If the output of that regression is in fit, you can do a test of \(\beta_{2} = \beta_{3} = 0\) using the testzero function:

testzero(fit, c(3,4))

The second argument holds the index of the coefficients equal to zero under the null hypothesis. \(\beta_{2}\) is the third coefficient and \(\beta_{3}\) is the fourth, so the second argument is c(3,4).
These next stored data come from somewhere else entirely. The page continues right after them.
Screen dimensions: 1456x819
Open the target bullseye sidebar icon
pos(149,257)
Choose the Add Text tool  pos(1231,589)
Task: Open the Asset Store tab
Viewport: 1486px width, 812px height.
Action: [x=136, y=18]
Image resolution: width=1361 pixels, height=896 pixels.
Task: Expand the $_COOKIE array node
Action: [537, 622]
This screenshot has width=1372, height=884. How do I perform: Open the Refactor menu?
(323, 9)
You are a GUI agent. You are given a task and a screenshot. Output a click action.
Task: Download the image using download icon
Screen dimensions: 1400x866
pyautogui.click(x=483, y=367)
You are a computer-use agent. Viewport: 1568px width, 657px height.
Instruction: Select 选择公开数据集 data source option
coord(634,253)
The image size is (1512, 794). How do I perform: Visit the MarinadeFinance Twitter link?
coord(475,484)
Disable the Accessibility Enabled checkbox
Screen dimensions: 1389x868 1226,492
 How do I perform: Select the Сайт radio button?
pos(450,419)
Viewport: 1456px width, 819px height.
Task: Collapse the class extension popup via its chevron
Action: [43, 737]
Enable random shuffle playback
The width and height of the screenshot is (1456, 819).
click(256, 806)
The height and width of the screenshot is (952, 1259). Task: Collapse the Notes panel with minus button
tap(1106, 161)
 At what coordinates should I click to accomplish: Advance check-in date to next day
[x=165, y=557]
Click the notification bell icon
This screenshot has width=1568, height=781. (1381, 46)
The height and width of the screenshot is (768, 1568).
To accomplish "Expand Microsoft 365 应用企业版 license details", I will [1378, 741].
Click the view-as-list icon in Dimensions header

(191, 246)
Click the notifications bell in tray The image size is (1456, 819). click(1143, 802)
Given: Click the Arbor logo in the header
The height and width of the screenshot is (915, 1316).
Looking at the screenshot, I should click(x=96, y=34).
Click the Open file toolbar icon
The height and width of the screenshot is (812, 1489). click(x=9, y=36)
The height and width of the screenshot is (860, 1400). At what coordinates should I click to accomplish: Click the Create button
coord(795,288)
The above uses the OLS covariance matrix for \(\theta\), so it may not be valid in the presence of heteroskedasticity and serial correlation. To use the default White correction for heteroskedasticity, set white=TRUE:

testzero(fit, c(3,4), white=TRUE)

If you want the default Newey-West correction, use

testzero(fit, c(3,4), nw=TRUE)

wald

You can always write a set of linear restrictions on the coefficients in the form \[R \theta = q,\] where \(R\) is a matrix, \(q\) is a vector, and \(\theta\) is the vector of coefficients. Once you’ve done that, you can call the wald function like this:

wald(fit, R, q)

To correct for heteroskedasticity, use

wald(fit, R, q, white=TRUE)

To do a Newey-West correction, use

wald(fit, R, q, nw=TRUE)

wald.test

This is the lowest-level of the test. It is the most flexible, in the sense that you can provide the coefficients from any estimated model (not just a linear regression) and any covariance matrix (make any correction you want). You need not even estimate the model with R to use wald.test. If you put your constraint in the form \[R \theta = q\] and have covariance matrix \(V\), you call

wald.test(R, q, theta, V)

Which to use?

In terms of convenience, testzero is the easiest, wald the second easiest, and wald.test not convenient at all. Note, however, that the same ordering applies to generality. wald.test can be used for any linear restrictions on any estimated model, while testzero can only be used to test that the coefficients in a linear regression model are zero.